Başlıktaki ifadeyi eminim ilk defa duyuyorsunuzdur. Sanat literatüründe soyut resimle ilgili böyle bir değerlendirme olacağını sanmıyorum diyerek soyut resimleri neden anlamadığınız konusuna devam ediyorum.
Önceki bölümde soyut resmin bilinçli tasarlanmış olanlarından bahsettim. Ve bu tür resimlerin görsel olarak birbirine çok benzer unsurlar içerebileceğini belirttim. Dolayısıyla sanatçının ne demeye çalıştığını, yani resimdeki görseller benzer olsa da neyi temsil ettiğini farklı olacağından sanatçının kullandığı dilin bilinmesi gerektiğini açıkladım. Tabi, her sanatçı için bilgiye sahip olamayacağınızı göz önüne alırsak, gittiğiniz sergilerdeki bu tür yapıtların anlamamanız çok doğaldır. Eğer sanatçıyı tanırsanız, tarzıyla yani diliyle ilgili bir şekilde bilgi sahibiyseniz o zaman yaptığı resimleri anlama şansınız olur. Dolayısıyla böyle sergilerde yapılacak tek şey, ilgilendiğiniz merak ettiğiniz görsel unsurları ve ne anlatmaya çalıştığını doğrudan sanatçıya sormaktır. Unutmayın, bu tür soyut resimler içerik olarak bilinçli tasarlanmış resimlerdir ve illaki bir açıklaması olmalıdır. Açıklama yoksa içeriği önceden tasarlanmamış yapıtlardandır. O zaman gerilmeden rahat olun, serginin keyfini çıkarın. Şimdi gelelim önceden bilinçli tasarlanmayan, adı “soyut dışavurum” olan resimlere.
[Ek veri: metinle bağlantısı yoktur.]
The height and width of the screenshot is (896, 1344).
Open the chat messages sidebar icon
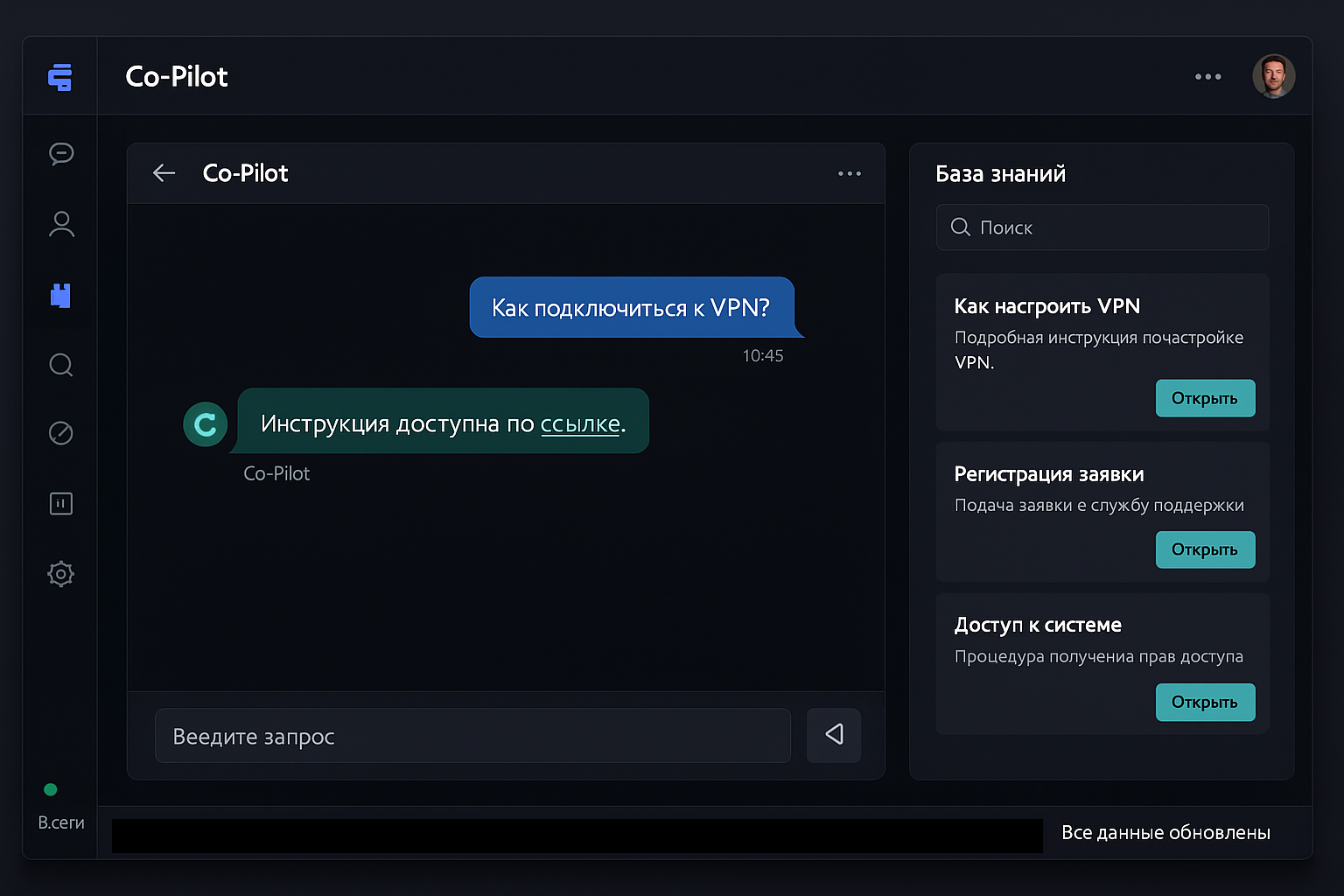[x=61, y=154]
Başlıkta da söylediğim gibi, bu tarzdaki soyut resimler, aslında gidip gören herkesin anladığı, anlayacağı resimlerdir, amiyane bir tabirle anlamayan yoktur, olmaz. Bunu bilerek söylüyorum. Zira bu tarzın arkasına koyulan psikanalitik teorileri, dayanakları ve yapıtları incelerseniz, mantıken de izleyen her bireyin anlayacağı yapıtlar olarak şekillenmiş olduğunu kolayca görürsünüz. Şimdi ne demek istediğimin iyi anlaşılması için soyut grubu sanatın psikanalitik zemininden, arka planından kısaca bahsetmem gerekir.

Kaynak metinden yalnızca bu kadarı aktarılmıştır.